Author Contributions
Cecilia Johnsson: the first author, planned the advertisement and recruitment to the study, the time points of the MMD intervention, HP education, and data collection, executed the HP education, data collection and data analysis, and was the lead in the writing process. Eric Asaba: planned and executed the HP education, part of the design and funding of the study, and provided valuable and constructive insights and discussions during the analysis and writing process. Susanne Guidetti: Part of the design and funding of the study, provided valuable and constructive insights and discussions during the recruitment process, the analysis and writing process. Elisabet Åkesson: Part of the design and funding of the study, provided valuable and constructive insights and discussions during the writing process. Maria Hagströmer: Part of the design and funding of the study, provided valuable and constructive insights and discussions during the recruitment process, the analysis and writing process. Ann-Helen Patomella: the last author and PI. Responsible for the design and funding of the study, and executed the recruitment of PHC clinics. Planned the advertisement and recruitment for the study and provided valuable and constructive insights and discussions while planning time points and decisions on data collection, analysis, and writing processes.
Funding
The authors disclosed receipt of the following financial support for the research, authorship, and/or publication of this article: Open access funding provided by Karolinska Institute. This study was funded by the Swedish Research Council for Health, Working Life, and Welfare (FORTE), grant nr: 2020–00175 and the Research School in Health Sciences at Karolinska Institutet (FIH).

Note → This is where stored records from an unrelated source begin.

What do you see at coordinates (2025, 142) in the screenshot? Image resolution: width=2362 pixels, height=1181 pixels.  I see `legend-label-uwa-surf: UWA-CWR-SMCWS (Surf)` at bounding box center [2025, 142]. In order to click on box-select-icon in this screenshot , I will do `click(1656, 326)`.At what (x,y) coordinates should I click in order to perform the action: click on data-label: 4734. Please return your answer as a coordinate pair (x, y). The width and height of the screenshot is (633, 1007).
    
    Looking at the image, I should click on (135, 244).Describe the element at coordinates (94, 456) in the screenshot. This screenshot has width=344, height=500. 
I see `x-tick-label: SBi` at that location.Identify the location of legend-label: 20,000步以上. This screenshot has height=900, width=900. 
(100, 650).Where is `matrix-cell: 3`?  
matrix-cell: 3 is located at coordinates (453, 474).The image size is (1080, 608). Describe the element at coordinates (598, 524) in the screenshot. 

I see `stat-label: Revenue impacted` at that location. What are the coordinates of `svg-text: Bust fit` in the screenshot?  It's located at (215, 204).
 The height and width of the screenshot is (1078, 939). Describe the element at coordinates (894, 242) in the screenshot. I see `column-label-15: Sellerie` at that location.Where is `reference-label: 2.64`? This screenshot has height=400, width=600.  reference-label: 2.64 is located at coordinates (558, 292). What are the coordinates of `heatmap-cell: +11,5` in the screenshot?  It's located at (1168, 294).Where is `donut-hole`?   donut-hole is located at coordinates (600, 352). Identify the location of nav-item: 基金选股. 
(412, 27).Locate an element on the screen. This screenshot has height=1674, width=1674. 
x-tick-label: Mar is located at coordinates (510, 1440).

Declaration of Conflicting Interests
The authors declared no potential conflicts of interest with respect to the research, authorship, and/or publication of this article.
Data Availability Statement
The dataset generated during and analysed during the current study are not publicly available due to Swedish and EU personal data legislation but are available from the corresponding author upon reasonable request. Any sharing of data will be regulated through a data transfer and user agreement with the recipient.
Patient and Public Involvement
Participants in MMD have been invited and participated in prior stages of developing the education for HP and refining the MMD intervention. Moreover, participants are currently invited to develop the MMD intervention further.